Important to note, these other tasks you can do with the tool, relevant here:
- Inspect an indexed URL: Retrieve information about Google’s indexed version of your page. See why Google could or couldn’t index your page.
- Inspect a live URL: Test whether a page on your site is able to be indexed.
- Request indexing for a URL: You can request that an inspected URL be crawled by Google.
- View a rendered version of the page: See a screenshot of how Googlebot sees the page.
Google Fetch and Render is part of the older version of Search Console, and is now gone as of March 2019.
3) Update Test Pages, Track and Wait
It’s a good idea to test a percentage of your pages with the new layout to isolate this as a variable for future learnings.
Some people have time to do this, others don’t.
If you’re a media publisher with 100,000 pages on your site, test this new layout with 5,000 pages and monitor it for 8-12 weeks to see if there’s an impact.
If you’re a small site with 20 pages, it may make more sense to just know that you’re applying a best practice, make the improvement, track to see if there was any ranking impact, and move on to creating more content and links.
In 2012 Google gave directly that it may take them several weeks to crawl:
If you decide to update your page layout, the page layout algorithm will automatically reflect the changes as we re-crawl and process enough pages from your site to assess the changes. How long that takes will depend on several factors, including the number of pages on your site and how efficiently Googlebot can crawl the content. On a typical website, it can take several weeks for Googlebot to crawl and process enough pages to reflect layout changes on the site.
In 2019 that may be different, but it still depends on the size of your site.
Anecdotally, I’m seeing URLs submitted via the URL Inspection tool for manual recrawling having their rankings adjusted within 24 hours.
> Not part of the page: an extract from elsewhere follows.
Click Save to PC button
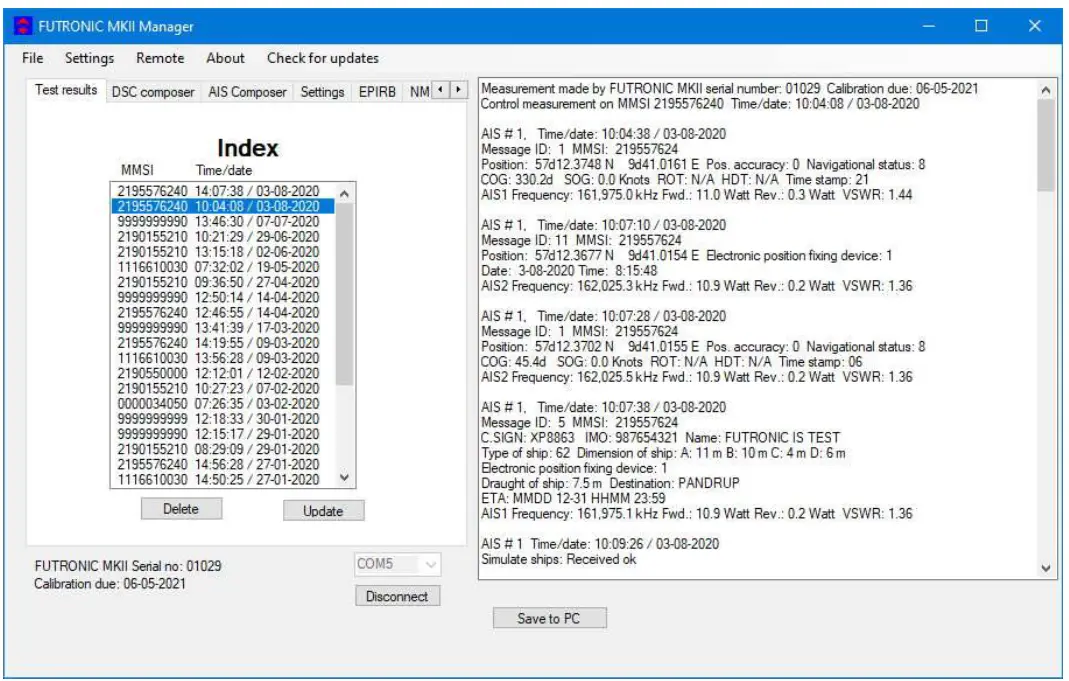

Your mileage may vary.
Google is never 100% clear, but this is one of the clearest directions yet – show your relevant content above the fold.
Upon close reading we see that Google is not only talking about ads, as is often mentioned, but anything that may push down the content that the user is searching for.
This rolls up into the overall concept of “satisfying user intent” and “searcher task accomplishment”. If the searcher is looking for something specific and the page they’re landing on makes it hard to find the answer to that query or the method to satisfy that task, the user is likely to return back to the SERPs and hunt for another page.
So we see this is part of the overall goal of Google, and their annoying mantra: “create content that satisfies users.”
Request for testing: has anyone seen independent testing done to measure the impact of above-the-fold content changes and it’s ranking impact?